* Sorular *
**A)** Aşağıdaki Hz. Fatıma yazısında adı geçen kişileri sırala.
**B)** Hz. Fatıma yazısında "Araştırmacı yazar Meryem" ifadesinden "efendisi olarak tanıtıyor." ifadesine kadar uzanan her şeyin birebir kopyasını çıkar.
**C)** Lütfen Hz. Fatıma yazısını kaldığı yerden alıp devam ettir.

* Verilen Metin *

==================================================

IQNA

Araştırmacı yazar Meryem Karanlık Uruş:

En üstün kadın: Meryem ul-Kubra Hz. Fatıma

10:43 - January 18, 2023
Haber kodu: 3478978
Alemlere rahmet olan efendimiz, Hz. Meryem'i kendi döneminin, kızı Fatıma'yı ise gelmiş geçmiş tüm dünya ve ahiret kadınlarının efendisi olarak tanıtıyor.

En üstün kadın: Meryem ul-Kubra Hz. FatımaNebiler bizleri zulmetin zifiri karanlığından koparıp nura ulaşmamızı sağlayan hidayet meşaleleridir. Bütün müminler, Allah'ın elçileri olan tüm peygamberlere iman etmelidir, onların nübüvvetlerine iman etmek dinimizin esaslarındandır.

==================================================

* Veriler *
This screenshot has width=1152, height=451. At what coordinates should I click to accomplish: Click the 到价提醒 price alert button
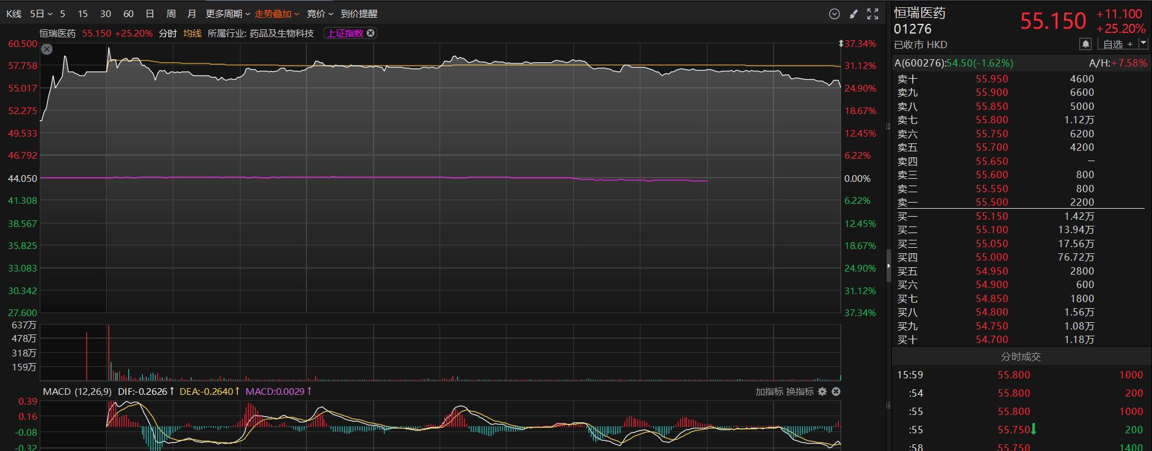click(359, 14)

==================================================

* Görev Cevapları *
**A)** Meryem Karanlık Uruş; Hz. Meryem; Hz. Fatıma

**B)**
Araştırmacı yazar Meryem Karanlık Uruş:

En üstün kadın: Meryem ul-Kubra Hz. Fatıma

10:43 - January 18, 2023
Haber kodu: 3478978
Alemlere rahmet olan efendimiz, Hz. Meryem'i kendi döneminin, kızı Fatıma'yı ise gelmiş geçmiş tüm dünya ve ahiret kadınlarının efendisi olarak tanıtıyor.

**C)**
Bu hususta onlar arasında fark yoktur:“Biz Allah'ın peygamberleri arasında ayrım yapmayız.”(1)

Ancak bunların hepsi peygamber olmasına rağmen üstünlük ve derece bakımından bir kısmı bir kısmından daha faziletlidir: "İşte peygamberler! Biz onların bazısını bazısına üstün kıldık."(2)

Merhum Ayetullah Misbah Yezdi nübüvvet konusunu açıklarken bu konuya değinmiştir :"Bütün peygamberler Nübüvvet makamına sahiptir. Ancak risalet makamı sadece 313 peygambere mahsustur. Tabii ki derece bakımından resûller nebilerden daha üstündürler. Resûllerin bile derecesi aynı değildir; bazıları imamet makamıyla şereflenmiştir."

İmam Sadık (a.s) şöyle buyurmaktadır:"Cenab-ı Hak, İslam Peygamberi'nden daha üstün bir peygamber göndermemiştir."(3)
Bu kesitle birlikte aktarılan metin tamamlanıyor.